What is the ‘Doomsday Clock' and what happens when it hits midnight?
The keepers of the “Doomsday Clock” on Tuesday moved the symbolic countdown to 85 seconds till midnight and warned that the world has never been closer to destruction on the metaphorical timepiece.
But what is the “Doomsday Clock” and what happens when it hits midnight?
What is the Doomsday Clock?
The Doomsday Clock is a visual representation of how close the Bulletin of the Atomic Scientists believes the world is to global catastrophe, focusing on the greatest threats to human survival.
It is “a design that warns the public about how close we are to destroying our world with dangerous technologies of our own making,” according to the group.
The Chicago-based Bulletin was founded in 1945 by Albert Einstein and Manhattan Project director J. Robert Oppenheimer, along with scientists and engineers who worked on developing the atomic bomb. It was meant to warn the public of the harm of their creation after the U.S. used the new weapons against Japan during WWII, with the bombing of Hiroshima and Nagasaki, killing between 150,000 and 250,000 civilians, according to the Bulletin.
The metaphorical clock was created in 1947 when the Bulletin published its first magazine issue rather than a newsletter. Artist Martyl Langsdorf, the wife of a physicist who worked on the Manhattan project, was commissioned to design the magazine’s cover and sketched a clock “to suggest that we didn’t have much time left to get atomic weapons under control,” according to the Bulletin.
Langsdorf set the original Clock at seven minutes to midnight because, she said, “it looked good to my eye.”
What happens at midnight?
Midnight symbolizes the end of humanity and total catastrophe.
When did the Clock’s hand first move?
After the Soviet Union successfully tested its first atomic bomb in 1949, Bulletin editor Eugene Rabinowitch reset the clock from seven minutes to midnight to three minutes to midnight.
Since 2008, the decision on moving the hand has been the responsibility of the Bulletin’s Science and Security Board, which is made up of scientists in consultations with its board of sponsors, which includes 8 Nobel laureates.
When were the hands set closest and farthest to midnight?
The clock has been adjusted both forward and backward multiple times.
At the end of the Cold War, it was as far as 17 minutes to midnight.

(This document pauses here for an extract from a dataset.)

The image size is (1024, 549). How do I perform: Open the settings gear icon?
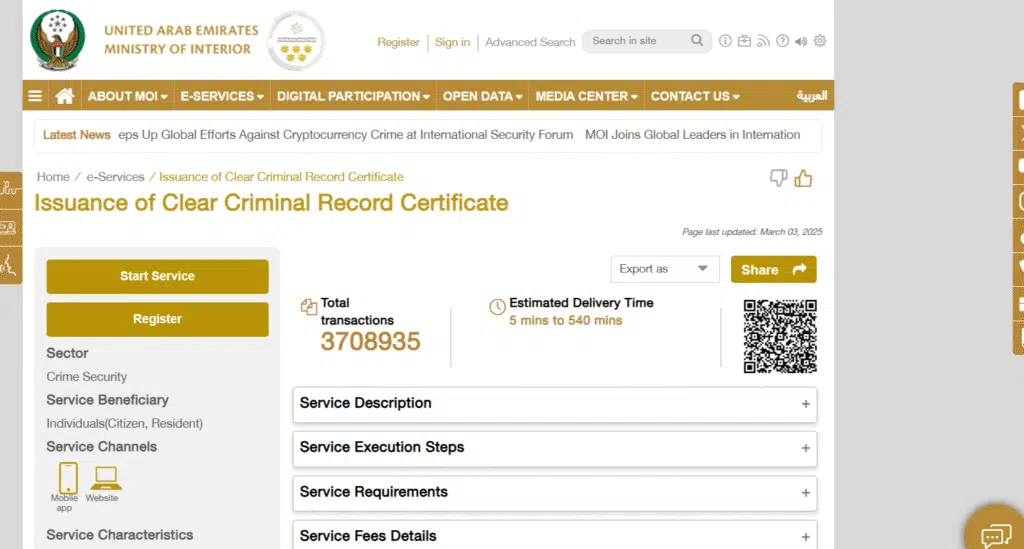820,41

In the past few years, to address rapid global changes, the group has changed from counting down the minutes until midnight to counting down the seconds.
In 2026, the Clock moved closer than ever to midnight: 85 seconds to midnight.
“The dangerous trends in nuclear risk, climate change, disruptive technologies like AI, and biosecurity are accompanied by another frightening development: the rise of nationalistic autocracies in countries around the world,” Daniel Holz, chair of the organization’s science and security board, said in a press release. “Our greatest challenges require international trust and cooperation, and a world splintering into ‘us versus them’ will leave all of humanity more vulnerable.”
The group said the clock could be turned back if leaders and nations worked together to address existential risks.